From: Impact of superimposed nephrological care to guidelines-directed management by primary care physicians of patients with stable chronic kidney disease: a randomized controlled trial

Blood pressure and proteinuria

 First-line drug: ACEIs or ARBs in patients with proteinuria or diabetic nephropathy.

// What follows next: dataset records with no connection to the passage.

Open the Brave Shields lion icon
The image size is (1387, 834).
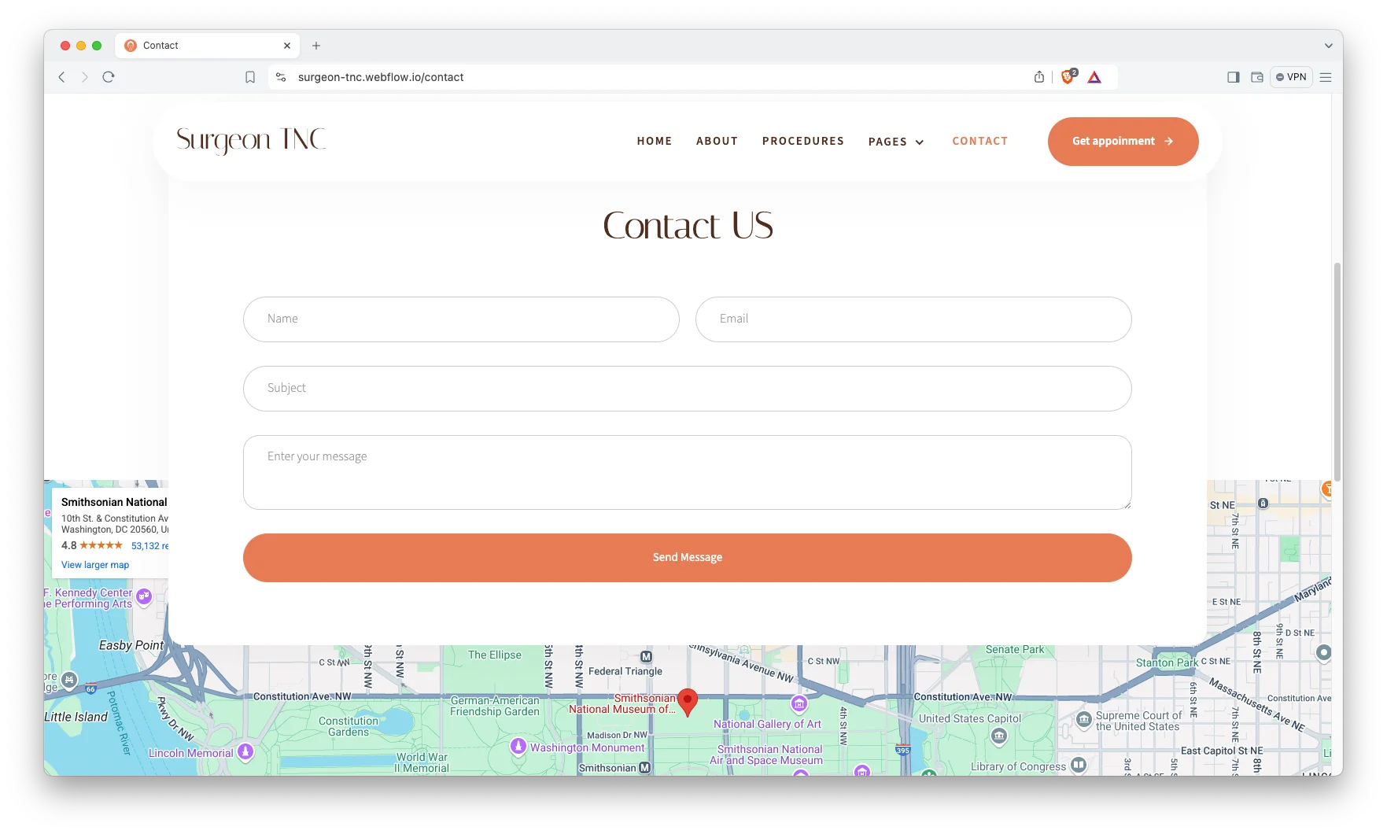click(1068, 77)
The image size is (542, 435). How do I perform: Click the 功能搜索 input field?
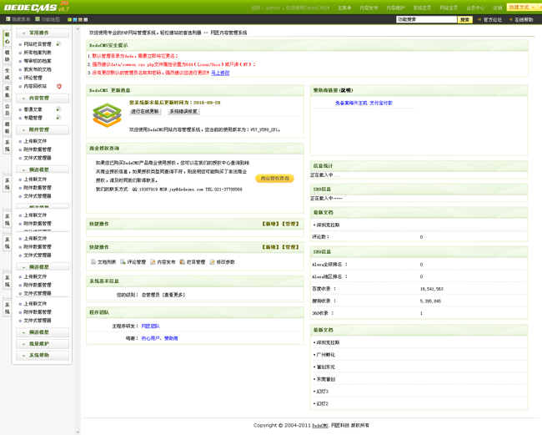[426, 19]
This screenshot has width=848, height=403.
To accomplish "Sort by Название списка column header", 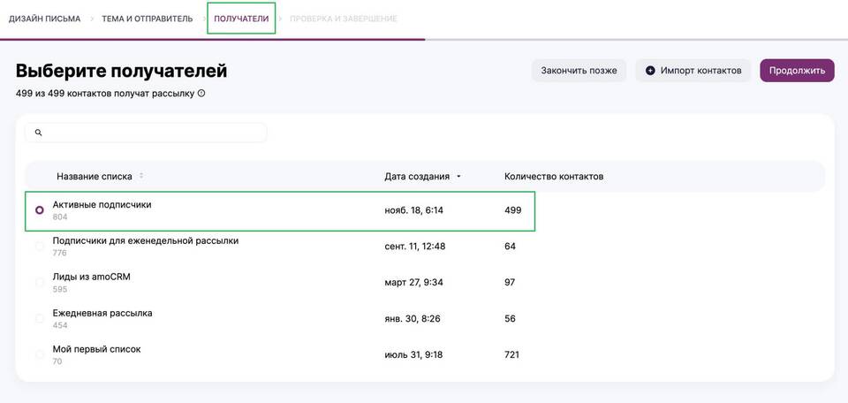I will coord(94,176).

 Aim: BP ≤130/80 mmHg or ≤ 125/75 mmHg if proteinuria > 1 g/24 h; Proteinuria < 500 mg/24 h.

Diabetes

 Use of antidiabetic drugs appropriate to renal function.

 Aim: Glycated Hb < 7%.

Dyslipidemia

 Statins prescription.

 Aim: LDL cholesterol < 2.6 mmol/l.

Anemia

 Iron supplementation; Erythropoietin prescription when appropriate.

 Aim: Hb 100–110 g/l.

Metabolic bone disease

 Low-phosphate diet, prescription of phosphate binders, and vitamin D analogs when appropriate.

 Aim: Phosphate < 1.8 mmol/l, Calcium 2.2–2.6 mmol/l, PTH 14–21 pmol/l.

Metabolic acidosis

 Prescribe oral sodium bicarbonate if serum bicarbonate < 22 mmol/l.

 Aim: Serum bicarbonate > 23 mmol/l.

Lifestyle changes

 Medical and dietitian counseling, prescription of low-sodium and low-phosphate diets, low-protein, low potassium diet when appropriate.

 Aim: smoking cessation, increase of physical activity, and adapted diet to CKD stages.